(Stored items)
= = = = = = =
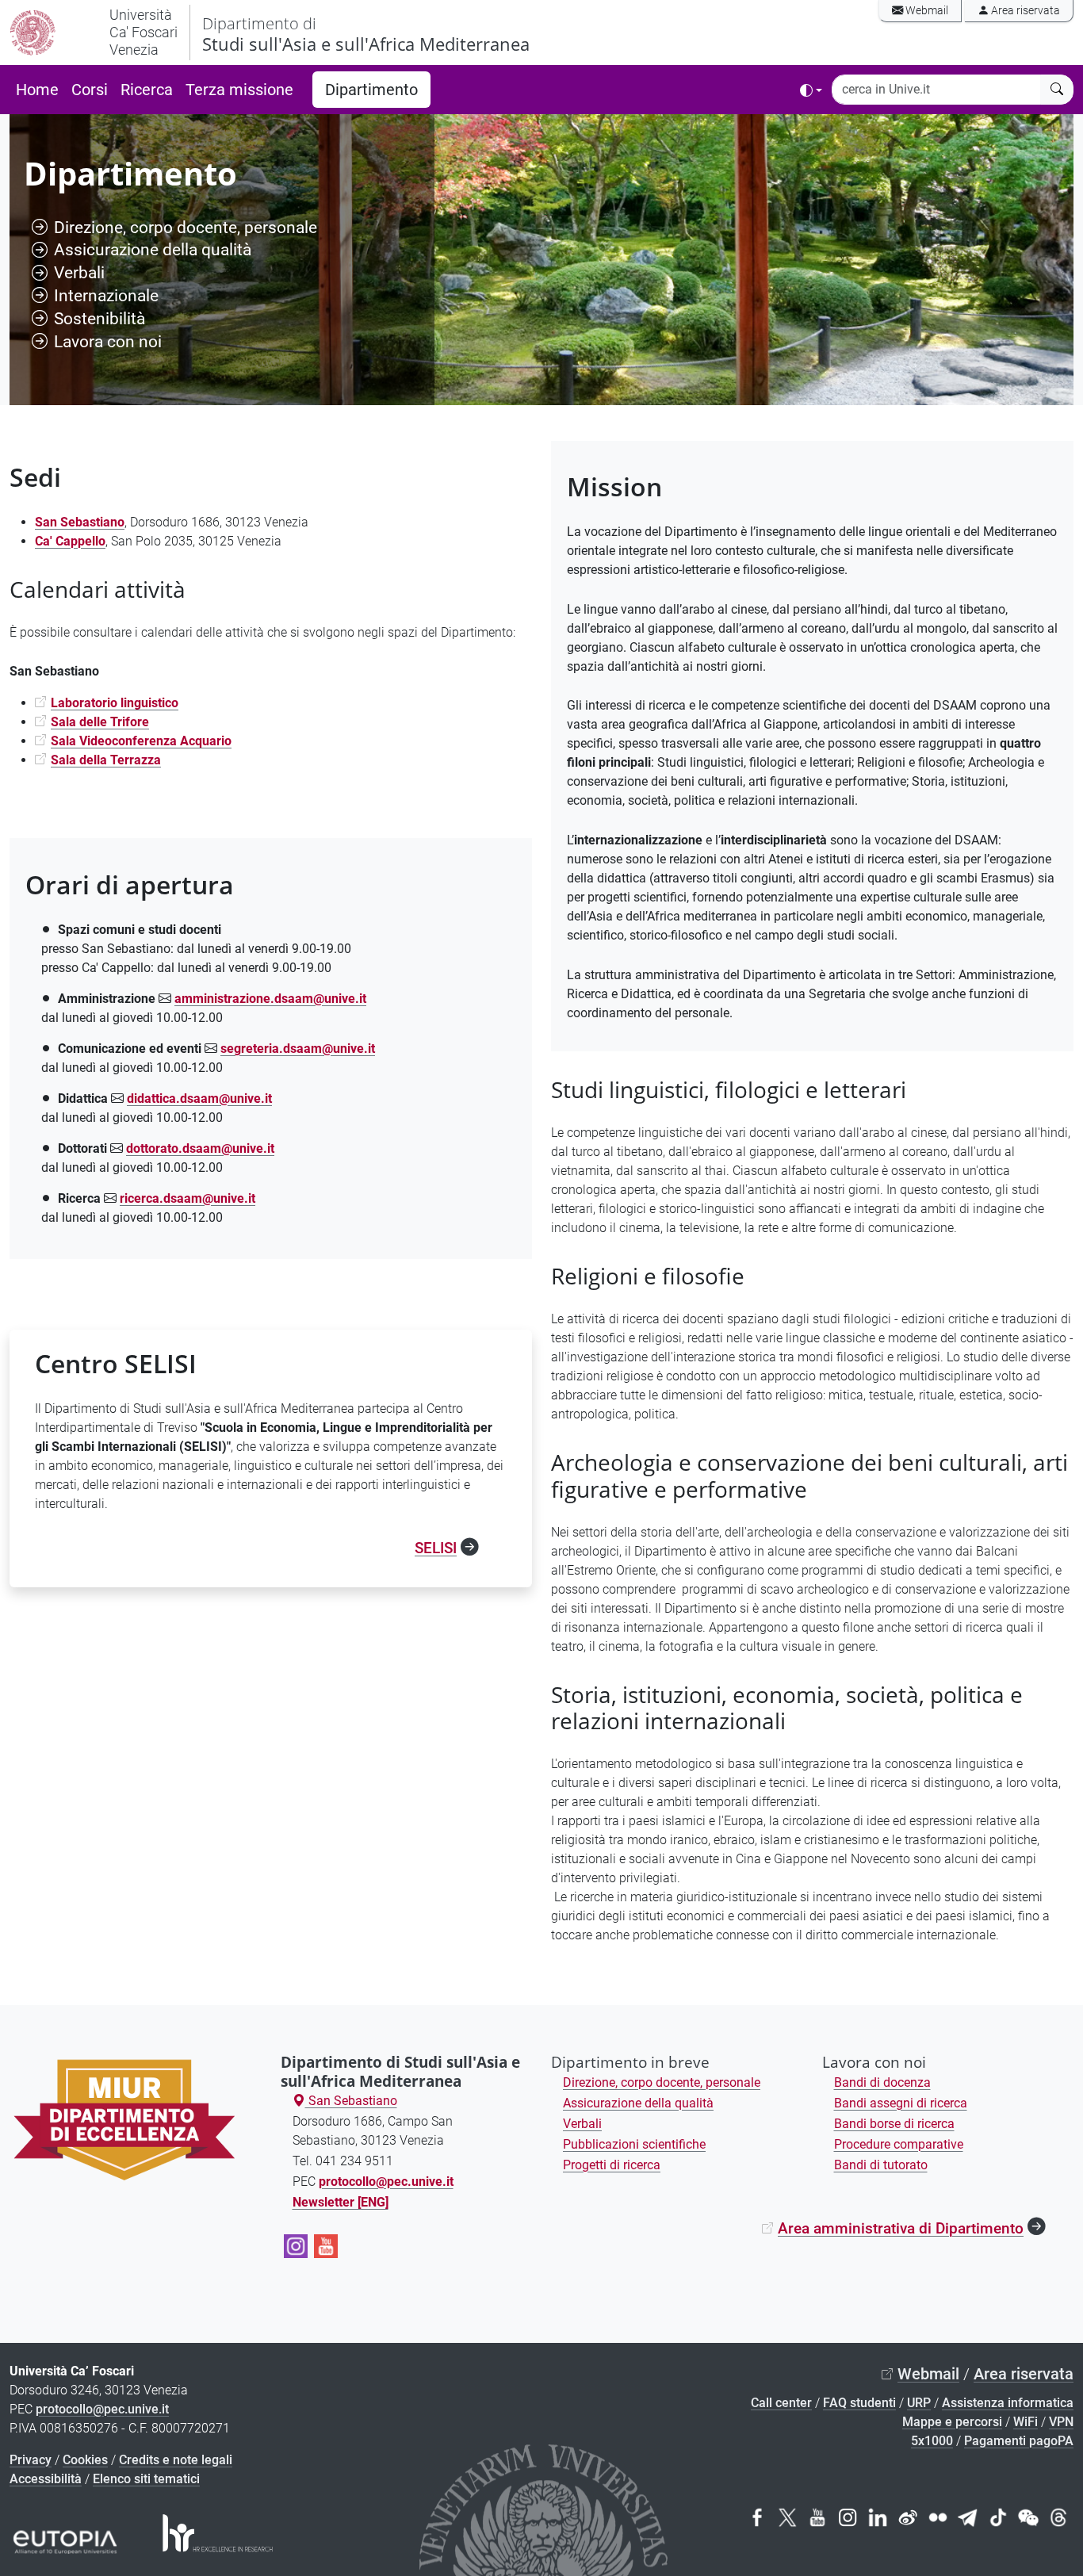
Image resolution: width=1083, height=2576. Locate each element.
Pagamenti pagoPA (1018, 2440)
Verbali (79, 272)
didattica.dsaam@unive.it (199, 1098)
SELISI (436, 1548)
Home (37, 89)
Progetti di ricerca (611, 2164)
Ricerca (147, 89)
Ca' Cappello (70, 541)
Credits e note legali (175, 2459)
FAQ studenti (859, 2402)
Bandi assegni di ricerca (900, 2103)
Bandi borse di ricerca (894, 2123)
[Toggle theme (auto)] (811, 90)
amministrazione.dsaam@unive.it (270, 998)
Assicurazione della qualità (152, 249)
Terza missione (239, 89)
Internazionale (106, 295)
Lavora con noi (108, 341)
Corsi (89, 89)
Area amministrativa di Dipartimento (901, 2228)
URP (919, 2402)
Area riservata (1024, 10)
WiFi (1025, 2421)
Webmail (925, 10)
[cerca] (1056, 90)
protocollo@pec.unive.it (102, 2409)
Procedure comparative (898, 2144)
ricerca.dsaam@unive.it (187, 1198)
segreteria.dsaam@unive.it (297, 1048)
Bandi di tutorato (881, 2164)
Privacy (31, 2459)
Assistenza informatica (1007, 2402)
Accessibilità (46, 2478)
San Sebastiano (351, 2100)
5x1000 (932, 2440)
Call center (781, 2402)
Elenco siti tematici (146, 2478)
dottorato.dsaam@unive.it (200, 1148)
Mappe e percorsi (952, 2421)
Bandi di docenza (882, 2082)
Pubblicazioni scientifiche (634, 2144)
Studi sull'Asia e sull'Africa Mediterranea (366, 34)
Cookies (85, 2459)
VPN (1061, 2421)
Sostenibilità (99, 318)
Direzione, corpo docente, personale (185, 227)
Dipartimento (371, 89)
= = = = = = =
Counting only those lines of the data above where the word "Area" appears, give the number and nothing more.

2